• **Exercise requirements**: Please rewrite the records below as a Markdown table with the columns Row and Line. Number each nonblank line in order and leave out the blank ones.

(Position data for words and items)

::::

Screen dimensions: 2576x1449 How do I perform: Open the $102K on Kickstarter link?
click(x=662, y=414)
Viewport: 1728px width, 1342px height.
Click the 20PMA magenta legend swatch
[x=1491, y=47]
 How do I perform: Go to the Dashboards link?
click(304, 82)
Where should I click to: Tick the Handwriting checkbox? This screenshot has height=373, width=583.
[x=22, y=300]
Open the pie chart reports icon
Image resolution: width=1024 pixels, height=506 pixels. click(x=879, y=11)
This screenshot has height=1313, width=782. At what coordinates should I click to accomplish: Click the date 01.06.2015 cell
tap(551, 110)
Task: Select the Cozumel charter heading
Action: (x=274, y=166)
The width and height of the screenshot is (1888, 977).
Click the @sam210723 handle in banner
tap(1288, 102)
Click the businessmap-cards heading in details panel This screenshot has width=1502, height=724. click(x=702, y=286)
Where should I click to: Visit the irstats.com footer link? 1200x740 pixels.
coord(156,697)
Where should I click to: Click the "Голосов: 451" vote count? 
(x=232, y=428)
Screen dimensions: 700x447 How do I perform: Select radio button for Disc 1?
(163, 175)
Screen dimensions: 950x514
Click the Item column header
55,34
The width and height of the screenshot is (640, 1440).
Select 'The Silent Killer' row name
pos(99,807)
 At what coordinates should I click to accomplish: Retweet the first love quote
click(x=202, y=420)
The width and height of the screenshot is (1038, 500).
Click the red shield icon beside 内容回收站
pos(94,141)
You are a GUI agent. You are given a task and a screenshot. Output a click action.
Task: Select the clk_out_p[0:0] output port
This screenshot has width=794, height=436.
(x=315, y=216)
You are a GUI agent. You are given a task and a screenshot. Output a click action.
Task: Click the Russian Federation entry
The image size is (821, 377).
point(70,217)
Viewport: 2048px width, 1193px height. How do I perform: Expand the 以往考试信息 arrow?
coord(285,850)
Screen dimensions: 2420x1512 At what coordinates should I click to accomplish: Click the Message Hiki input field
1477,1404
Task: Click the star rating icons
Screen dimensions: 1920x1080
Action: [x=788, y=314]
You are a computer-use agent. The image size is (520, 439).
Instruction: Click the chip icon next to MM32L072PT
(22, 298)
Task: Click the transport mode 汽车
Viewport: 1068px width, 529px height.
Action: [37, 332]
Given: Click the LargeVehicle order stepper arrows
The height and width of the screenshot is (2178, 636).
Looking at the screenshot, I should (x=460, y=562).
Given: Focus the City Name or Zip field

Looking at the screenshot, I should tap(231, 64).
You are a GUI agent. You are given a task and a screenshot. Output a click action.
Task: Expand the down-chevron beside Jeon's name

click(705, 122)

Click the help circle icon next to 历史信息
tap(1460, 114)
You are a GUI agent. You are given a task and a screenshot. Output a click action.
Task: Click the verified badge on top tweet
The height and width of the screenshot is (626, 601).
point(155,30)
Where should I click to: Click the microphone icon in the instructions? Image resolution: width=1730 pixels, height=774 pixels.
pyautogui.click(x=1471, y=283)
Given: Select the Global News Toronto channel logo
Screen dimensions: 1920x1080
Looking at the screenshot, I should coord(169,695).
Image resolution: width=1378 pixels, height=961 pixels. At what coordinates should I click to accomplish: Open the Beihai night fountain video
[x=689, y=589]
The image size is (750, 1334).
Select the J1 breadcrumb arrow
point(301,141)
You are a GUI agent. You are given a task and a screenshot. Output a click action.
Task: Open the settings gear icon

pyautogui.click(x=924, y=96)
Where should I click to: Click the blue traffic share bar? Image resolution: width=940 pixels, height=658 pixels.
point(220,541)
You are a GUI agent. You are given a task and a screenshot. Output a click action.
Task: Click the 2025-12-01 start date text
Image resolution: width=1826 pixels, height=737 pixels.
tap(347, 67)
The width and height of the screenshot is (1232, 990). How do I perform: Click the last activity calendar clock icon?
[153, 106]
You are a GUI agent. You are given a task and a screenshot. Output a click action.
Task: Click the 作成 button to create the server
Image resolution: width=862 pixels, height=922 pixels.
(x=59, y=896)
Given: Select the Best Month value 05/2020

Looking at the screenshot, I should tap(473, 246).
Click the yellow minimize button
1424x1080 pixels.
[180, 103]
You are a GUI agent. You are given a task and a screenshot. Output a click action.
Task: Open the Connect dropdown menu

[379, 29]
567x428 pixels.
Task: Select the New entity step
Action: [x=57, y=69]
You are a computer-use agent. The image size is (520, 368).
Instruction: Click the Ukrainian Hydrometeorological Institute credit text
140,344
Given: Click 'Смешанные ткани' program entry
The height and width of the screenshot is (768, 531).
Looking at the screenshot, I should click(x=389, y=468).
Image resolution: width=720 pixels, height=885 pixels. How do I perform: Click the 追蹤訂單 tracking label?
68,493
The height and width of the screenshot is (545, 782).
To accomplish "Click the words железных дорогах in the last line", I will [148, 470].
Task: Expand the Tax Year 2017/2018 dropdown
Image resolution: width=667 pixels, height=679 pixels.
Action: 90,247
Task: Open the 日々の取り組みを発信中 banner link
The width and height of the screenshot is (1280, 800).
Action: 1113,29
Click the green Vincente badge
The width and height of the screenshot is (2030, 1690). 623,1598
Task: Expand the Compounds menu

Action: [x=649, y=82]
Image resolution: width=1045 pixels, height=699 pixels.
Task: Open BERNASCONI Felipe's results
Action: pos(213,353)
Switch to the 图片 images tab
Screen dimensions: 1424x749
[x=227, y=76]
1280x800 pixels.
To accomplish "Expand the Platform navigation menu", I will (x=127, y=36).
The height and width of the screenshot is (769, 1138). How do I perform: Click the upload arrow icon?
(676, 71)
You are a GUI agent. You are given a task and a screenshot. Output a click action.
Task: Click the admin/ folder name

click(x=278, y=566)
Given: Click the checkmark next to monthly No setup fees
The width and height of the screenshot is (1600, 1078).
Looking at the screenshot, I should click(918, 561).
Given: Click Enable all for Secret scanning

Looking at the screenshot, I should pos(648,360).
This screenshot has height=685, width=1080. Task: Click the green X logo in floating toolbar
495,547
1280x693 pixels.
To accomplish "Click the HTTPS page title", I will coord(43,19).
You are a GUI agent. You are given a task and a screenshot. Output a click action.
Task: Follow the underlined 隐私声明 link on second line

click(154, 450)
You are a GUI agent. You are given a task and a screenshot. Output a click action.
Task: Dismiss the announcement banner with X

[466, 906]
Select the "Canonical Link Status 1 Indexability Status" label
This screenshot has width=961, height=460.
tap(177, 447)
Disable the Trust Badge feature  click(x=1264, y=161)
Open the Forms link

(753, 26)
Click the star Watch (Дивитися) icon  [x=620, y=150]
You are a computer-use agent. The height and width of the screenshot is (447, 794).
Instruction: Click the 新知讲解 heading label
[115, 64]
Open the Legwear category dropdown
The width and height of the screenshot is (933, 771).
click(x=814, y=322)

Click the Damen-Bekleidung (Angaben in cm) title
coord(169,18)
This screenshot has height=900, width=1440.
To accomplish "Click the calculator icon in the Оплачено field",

::::

• **Output below**:
| Row | Line |
|---|---|
| 1 | Screen dimensions: 2576x1449 How do I perform: Open the $102K on Kickstarter link? |
| 2 | click(x=662, y=414) |
| 3 | Viewport: 1728px width, 1342px height. |
| 4 | Click the 20PMA magenta legend swatch |
| 5 | [x=1491, y=47] |
| 6 |  How do I perform: Go to the Dashboards link? |
| 7 | click(304, 82) |
| 8 | Where should I click to: Tick the Handwriting checkbox? This screenshot has height=373, width=583. |
| 9 | [x=22, y=300] |
| 10 | Open the pie chart reports icon |
| 11 | Image resolution: width=1024 pixels, height=506 pixels. click(x=879, y=11) |
| 12 | This screenshot has height=1313, width=782. At what coordinates should I click to accomplish: Click the date 01.06.2015 cell |
| 13 | tap(551, 110) |
| 14 | Task: Select the Cozumel charter heading |
| 15 | Action: (x=274, y=166) |
| 16 | The width and height of the screenshot is (1888, 977). |
| 17 | Click the @sam210723 handle in banner |
| 18 | tap(1288, 102) |
| 19 | Click the businessmap-cards heading in details panel This screenshot has width=1502, height=724. click(x=702, y=286) |
| 20 | Where should I click to: Visit the irstats.com footer link? 1200x740 pixels. |
| 21 | coord(156,697) |
| 22 | Where should I click to: Click the "Голосов: 451" vote count?  |
| 23 | (x=232, y=428) |
| 24 | Screen dimensions: 700x447 How do I perform: Select radio button for Disc 1? |
| 25 | (163, 175) |
| 26 | Screen dimensions: 950x514 |
| 27 | Click the Item column header |
| 28 | 55,34 |
| 29 | The width and height of the screenshot is (640, 1440). |
| 30 | Select 'The Silent Killer' row name |
| 31 | pos(99,807) |
| 32 |  At what coordinates should I click to accomplish: Retweet the first love quote |
| 33 | click(x=202, y=420) |
| 34 | The width and height of the screenshot is (1038, 500). |
| 35 | Click the red shield icon beside 内容回收站 |
| 36 | pos(94,141) |
| 37 | You are a GUI agent. You are given a task and a screenshot. Output a click action. |
| 38 | Task: Select the clk_out_p[0:0] output port |
| 39 | This screenshot has width=794, height=436. |
| 40 | (x=315, y=216) |
| 41 | You are a GUI agent. You are given a task and a screenshot. Output a click action. |
| 42 | Task: Click the Russian Federation entry |
| 43 | The image size is (821, 377). |
| 44 | point(70,217) |
| 45 | Viewport: 2048px width, 1193px height. How do I perform: Expand the 以往考试信息 arrow? |
| 46 | coord(285,850) |
| 47 | Screen dimensions: 2420x1512 At what coordinates should I click to accomplish: Click the Message Hiki input field |
| 48 | 1477,1404 |
| 49 | Task: Click the star rating icons |
| 50 | Screen dimensions: 1920x1080 |
| 51 | Action: [x=788, y=314] |
| 52 | You are a computer-use agent. The image size is (520, 439). |
| 53 | Instruction: Click the chip icon next to MM32L072PT |
| 54 | (22, 298) |
| 55 | Task: Click the transport mode 汽车 |
| 56 | Viewport: 1068px width, 529px height. |
| 57 | Action: [37, 332] |
| 58 | Given: Click the LargeVehicle order stepper arrows |
| 59 | The height and width of the screenshot is (2178, 636). |
| 60 | Looking at the screenshot, I should (x=460, y=562). |
| 61 | Given: Focus the City Name or Zip field |
| 62 | Looking at the screenshot, I should tap(231, 64). |
| 63 | You are a GUI agent. You are given a task and a screenshot. Output a click action. |
| 64 | Task: Expand the down-chevron beside Jeon's name |
| 65 | click(705, 122) |
| 66 | Click the help circle icon next to 历史信息 |
| 67 | tap(1460, 114) |
| 68 | You are a GUI agent. You are given a task and a screenshot. Output a click action. |
| 69 | Task: Click the verified badge on top tweet |
| 70 | The height and width of the screenshot is (626, 601). |
| 71 | point(155,30) |
| 72 | Where should I click to: Click the microphone icon in the instructions? Image resolution: width=1730 pixels, height=774 pixels. |
| 73 | pyautogui.click(x=1471, y=283) |
| 74 | Given: Select the Global News Toronto channel logo |
| 75 | Screen dimensions: 1920x1080 |
| 76 | Looking at the screenshot, I should coord(169,695). |
| 77 | Image resolution: width=1378 pixels, height=961 pixels. At what coordinates should I click to accomplish: Open the Beihai night fountain video |
| 78 | [x=689, y=589] |
| 79 | The image size is (750, 1334). |
| 80 | Select the J1 breadcrumb arrow |
| 81 | point(301,141) |
| 82 | You are a GUI agent. You are given a task and a screenshot. Output a click action. |
| 83 | Task: Open the settings gear icon |
| 84 | pyautogui.click(x=924, y=96) |
| 85 | Where should I click to: Click the blue traffic share bar? Image resolution: width=940 pixels, height=658 pixels. |
| 86 | point(220,541) |
| 87 | You are a GUI agent. You are given a task and a screenshot. Output a click action. |
| 88 | Task: Click the 2025-12-01 start date text |
| 89 | Image resolution: width=1826 pixels, height=737 pixels. |
| 90 | tap(347, 67) |
| 91 | The width and height of the screenshot is (1232, 990). How do I perform: Click the last activity calendar clock icon? |
| 92 | [153, 106] |
| 93 | You are a GUI agent. You are given a task and a screenshot. Output a click action. |
| 94 | Task: Click the 作成 button to create the server |
| 95 | Image resolution: width=862 pixels, height=922 pixels. |
| 96 | (x=59, y=896) |
| 97 | Given: Select the Best Month value 05/2020 |
| 98 | Looking at the screenshot, I should tap(473, 246). |
| 99 | Click the yellow minimize button |
| 100 | 1424x1080 pixels. |
| 101 | [180, 103] |
| 102 | You are a GUI agent. You are given a task and a screenshot. Output a click action. |
| 103 | Task: Open the Connect dropdown menu |
| 104 | [379, 29] |
| 105 | 567x428 pixels. |
| 106 | Task: Select the New entity step |
| 107 | Action: [x=57, y=69] |
| 108 | You are a computer-use agent. The image size is (520, 368). |
| 109 | Instruction: Click the Ukrainian Hydrometeorological Institute credit text |
| 110 | 140,344 |
| 111 | Given: Click 'Смешанные ткани' program entry |
| 112 | The height and width of the screenshot is (768, 531). |
| 113 | Looking at the screenshot, I should click(x=389, y=468). |
| 114 | Image resolution: width=720 pixels, height=885 pixels. How do I perform: Click the 追蹤訂單 tracking label? |
| 115 | 68,493 |
| 116 | The height and width of the screenshot is (545, 782). |
| 117 | To accomplish "Click the words железных дорогах in the last line", I will [148, 470]. |
| 118 | Task: Expand the Tax Year 2017/2018 dropdown |
| 119 | Image resolution: width=667 pixels, height=679 pixels. |
| 120 | Action: 90,247 |
| 121 | Task: Open the 日々の取り組みを発信中 banner link |
| 122 | The width and height of the screenshot is (1280, 800). |
| 123 | Action: 1113,29 |
| 124 | Click the green Vincente badge |
| 125 | The width and height of the screenshot is (2030, 1690). 623,1598 |
| 126 | Task: Expand the Compounds menu |
| 127 | Action: [x=649, y=82] |
| 128 | Image resolution: width=1045 pixels, height=699 pixels. |
| 129 | Task: Open BERNASCONI Felipe's results |
| 130 | Action: pos(213,353) |
| 131 | Switch to the 图片 images tab |
| 132 | Screen dimensions: 1424x749 |
| 133 | [x=227, y=76] |
| 134 | 1280x800 pixels. |
| 135 | To accomplish "Expand the Platform navigation menu", I will (x=127, y=36). |
| 136 | The height and width of the screenshot is (769, 1138). How do I perform: Click the upload arrow icon? |
| 137 | (676, 71) |
| 138 | You are a GUI agent. You are given a task and a screenshot. Output a click action. |
| 139 | Task: Click the admin/ folder name |
| 140 | click(x=278, y=566) |
| 141 | Given: Click the checkmark next to monthly No setup fees |
| 142 | The width and height of the screenshot is (1600, 1078). |
| 143 | Looking at the screenshot, I should click(918, 561). |
| 144 | Given: Click Enable all for Secret scanning |
| 145 | Looking at the screenshot, I should pos(648,360). |
| 146 | This screenshot has height=685, width=1080. Task: Click the green X logo in floating toolbar |
| 147 | 495,547 |
| 148 | 1280x693 pixels. |
| 149 | To accomplish "Click the HTTPS page title", I will coord(43,19). |
| 150 | You are a GUI agent. You are given a task and a screenshot. Output a click action. |
| 151 | Task: Follow the underlined 隐私声明 link on second line |
| 152 | click(154, 450) |
| 153 | You are a GUI agent. You are given a task and a screenshot. Output a click action. |
| 154 | Task: Dismiss the announcement banner with X |
| 155 | [466, 906] |
| 156 | Select the "Canonical Link Status 1 Indexability Status" label |
| 157 | This screenshot has width=961, height=460. |
| 158 | tap(177, 447) |
| 159 | Disable the Trust Badge feature  click(x=1264, y=161) |
| 160 | Open the Forms link |
| 161 | (753, 26) |
| 162 | Click the star Watch (Дивитися) icon  [x=620, y=150] |
| 163 | You are a computer-use agent. The height and width of the screenshot is (447, 794). |
| 164 | Instruction: Click the 新知讲解 heading label |
| 165 | [115, 64] |
| 166 | Open the Legwear category dropdown |
| 167 | The width and height of the screenshot is (933, 771). |
| 168 | click(x=814, y=322) |
| 169 | Click the Damen-Bekleidung (Angaben in cm) title |
| 170 | coord(169,18) |
| 171 | This screenshot has height=900, width=1440. |
| 172 | To accomplish "Click the calculator icon in the Оплачено field", |